# What the exercise asks
Make an exact copy of the listing below. Pictures stay out of it.

# Given data
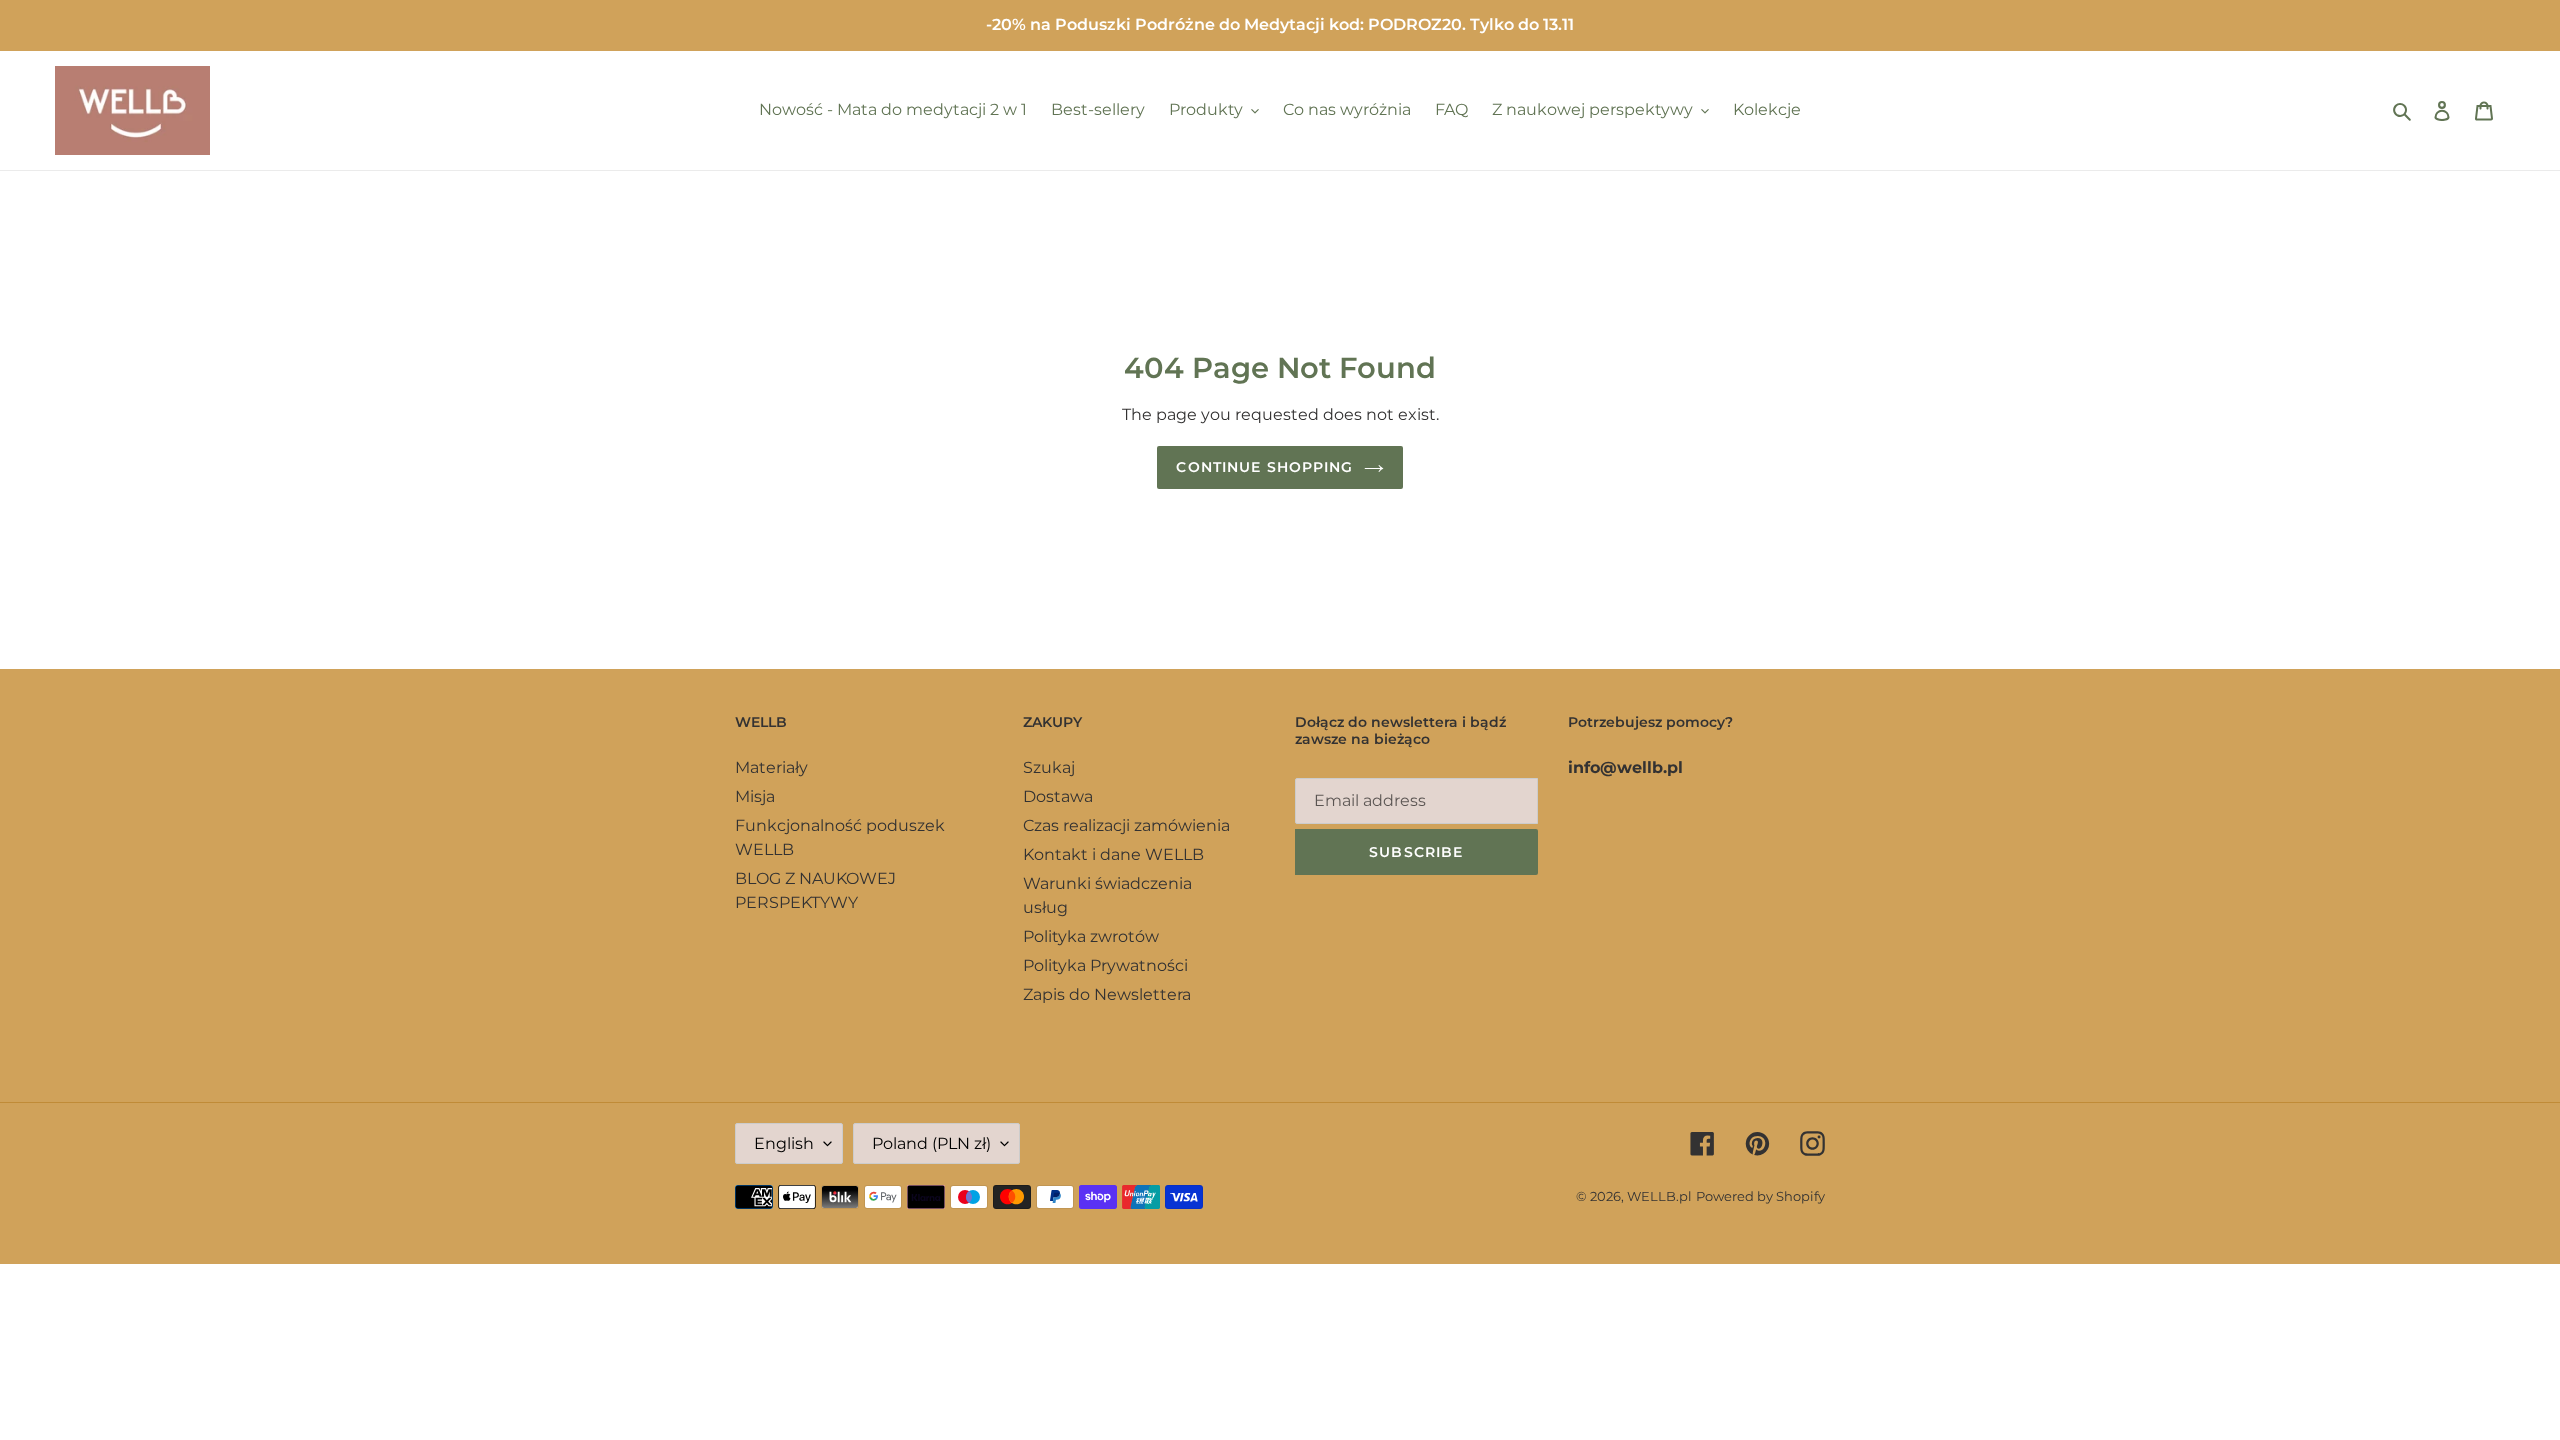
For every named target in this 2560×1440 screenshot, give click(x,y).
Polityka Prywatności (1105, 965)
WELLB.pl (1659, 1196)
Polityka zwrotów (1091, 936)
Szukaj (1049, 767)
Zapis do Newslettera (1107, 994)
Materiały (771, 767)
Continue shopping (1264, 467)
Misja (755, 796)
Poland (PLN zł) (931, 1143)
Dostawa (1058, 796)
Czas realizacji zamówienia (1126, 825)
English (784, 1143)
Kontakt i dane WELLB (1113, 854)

# Problem solution
For every named target in this 2560×1440 screenshot, give click(x,y).
Polityka Prywatności (1105, 965)
WELLB.pl (1659, 1196)
Polityka zwrotów (1091, 936)
Szukaj (1049, 767)
Zapis do Newslettera (1107, 994)
Materiały (771, 767)
Continue shopping (1264, 467)
Misja (755, 796)
Poland (PLN zł) (931, 1143)
Dostawa (1058, 796)
Czas realizacji zamówienia (1126, 825)
English (784, 1143)
Kontakt i dane WELLB (1113, 854)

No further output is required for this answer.